WASHINGTON — Lawyers for the man charged with involuntary manslaughter in the death of an infant, say forensic testing shows John Miller IV didn’t use his smartphone before the crash that killed 5-month-old Tristan Schulz.
Schulz was killed Aug. 31, 2016, as his mother Mindy, pushed him through a crosswalk on Coton Manor Drive in Lansdowne, Virginia.
Miller was indicted on a charge of felony involuntary manslaughter, as well as misdemeanor reckless driving. He also was cited for failure to yield to pedestrians in a crosswalk.
Search warrants filed before his indictment said a driver following Miller’s Jeep Cherokee saw him holding a phone in his left hand, as if he were reading or watching something.

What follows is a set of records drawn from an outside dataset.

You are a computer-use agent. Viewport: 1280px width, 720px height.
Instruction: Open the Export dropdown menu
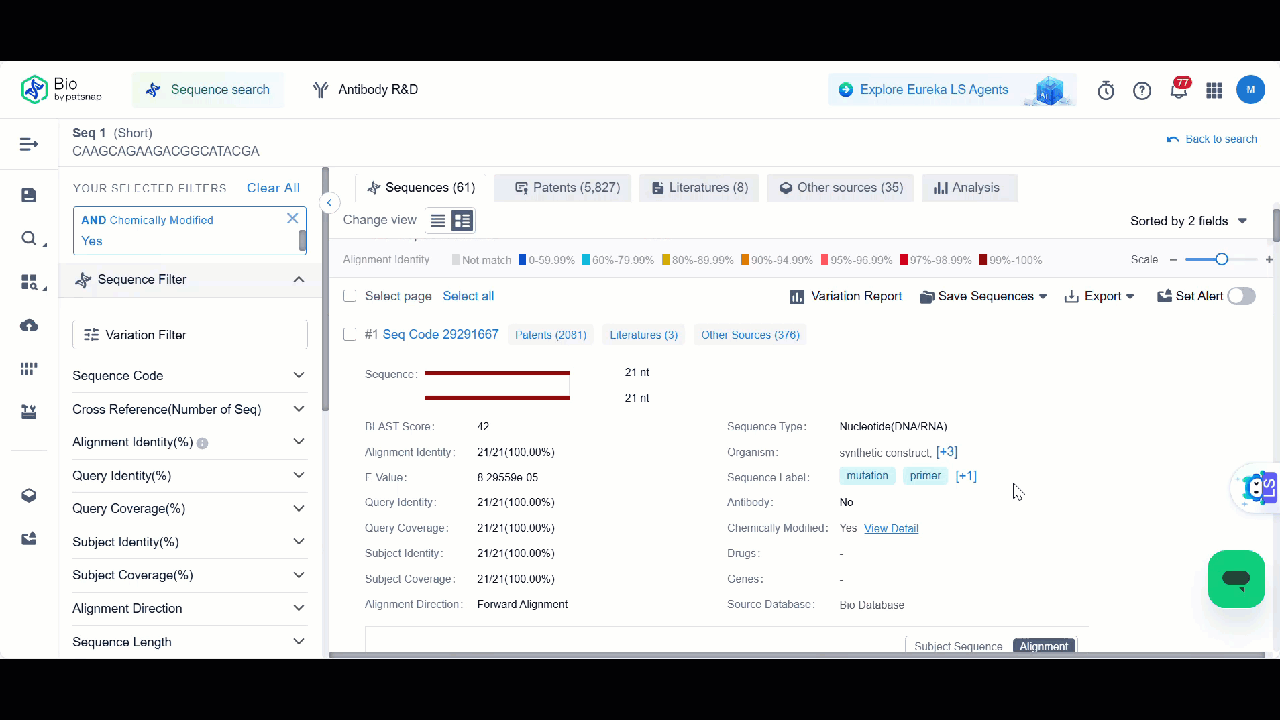[x=1100, y=296]
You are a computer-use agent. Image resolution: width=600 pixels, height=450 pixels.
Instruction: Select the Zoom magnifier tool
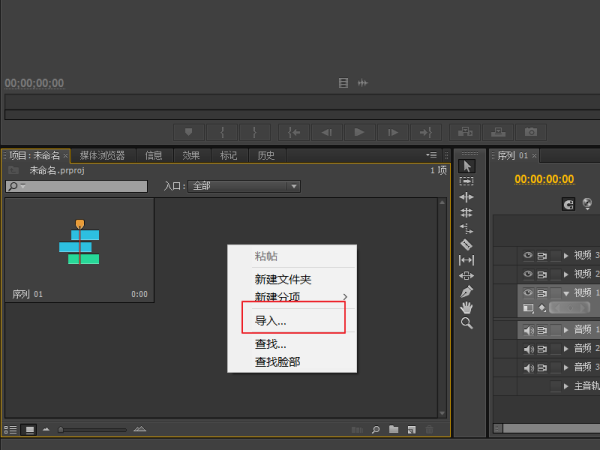tap(466, 323)
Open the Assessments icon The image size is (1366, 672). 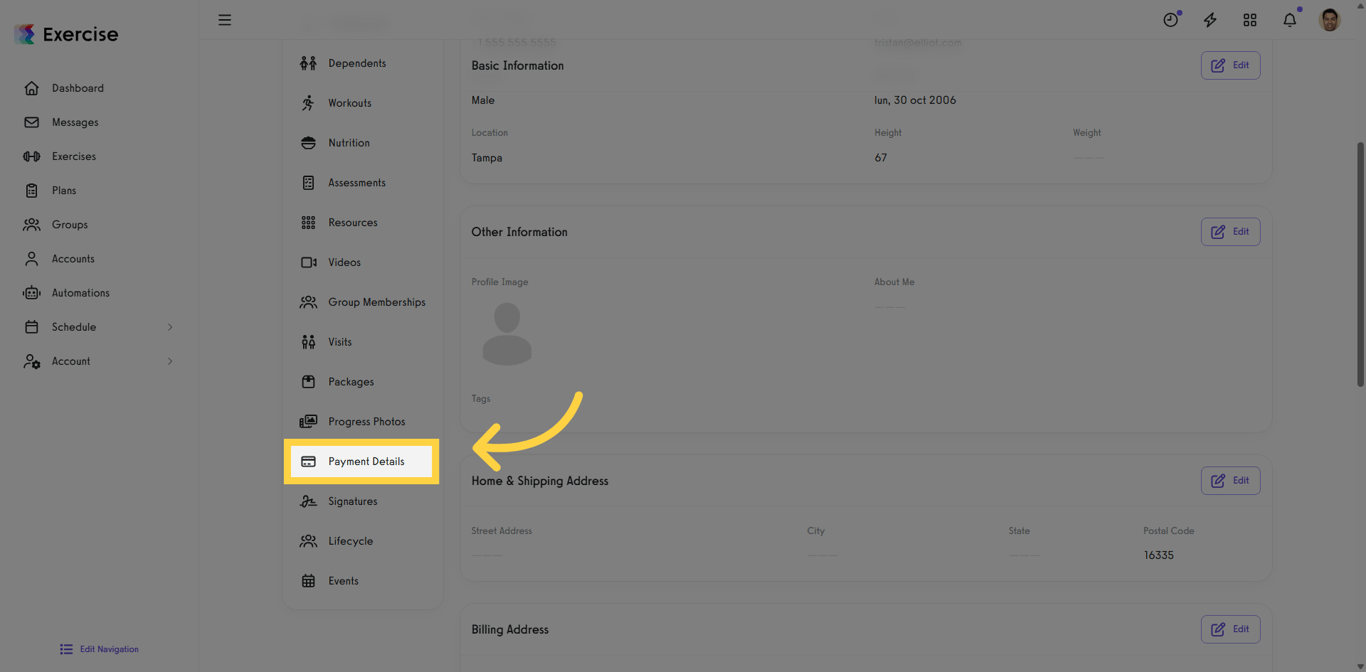coord(310,182)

In a motion filed Monday in Loudoun County Circuit Court, defense attorney Steven Webster argued prosecution evidence regarding Miller’s possible cellphone use should not be presented to a jury.
Webster said three eyewitnesses provided vastly different statements regarding where Miller was, and what he was doing, before to the fatal crash.
In addition, Webster said forensic research of Miller’s Android phone by a detective for Loudoun County Sheriff’s Office found he hadn’t used it before the crash.
In “Defendant’s First Motion In Limine,” Webster wrote Detective Matt Bressler’s report was exculpatory.
“Around the time of the accident, Mr. Miller did not call anyone; did not text anyone; did not read the text he had received earlier that day; did not access his email; did not access the internet browser; did not access his voicemail; and did not access any social media applications,” Webster wrote.
While Bressler’s report indicated “Android Usage Stats shows the messaging app active at 08:09:25,” (the time of the crash) Webster said Bressler was unable to show if or how the application was used.
With no specificity provided about how the messaging app might have been used, Miller’s attorney said “such evidence is speculative … and should be excluded.”
Loudoun County prosecutors Jim Plowman said his office will have the opportunity to argue against Webster’s request in court, and declined to offer an initial reaction to the filing.
Miller’s jury trial is scheduled to begin Oct. 10, 2017. He remains free on a $10,000 personal recognizance bond.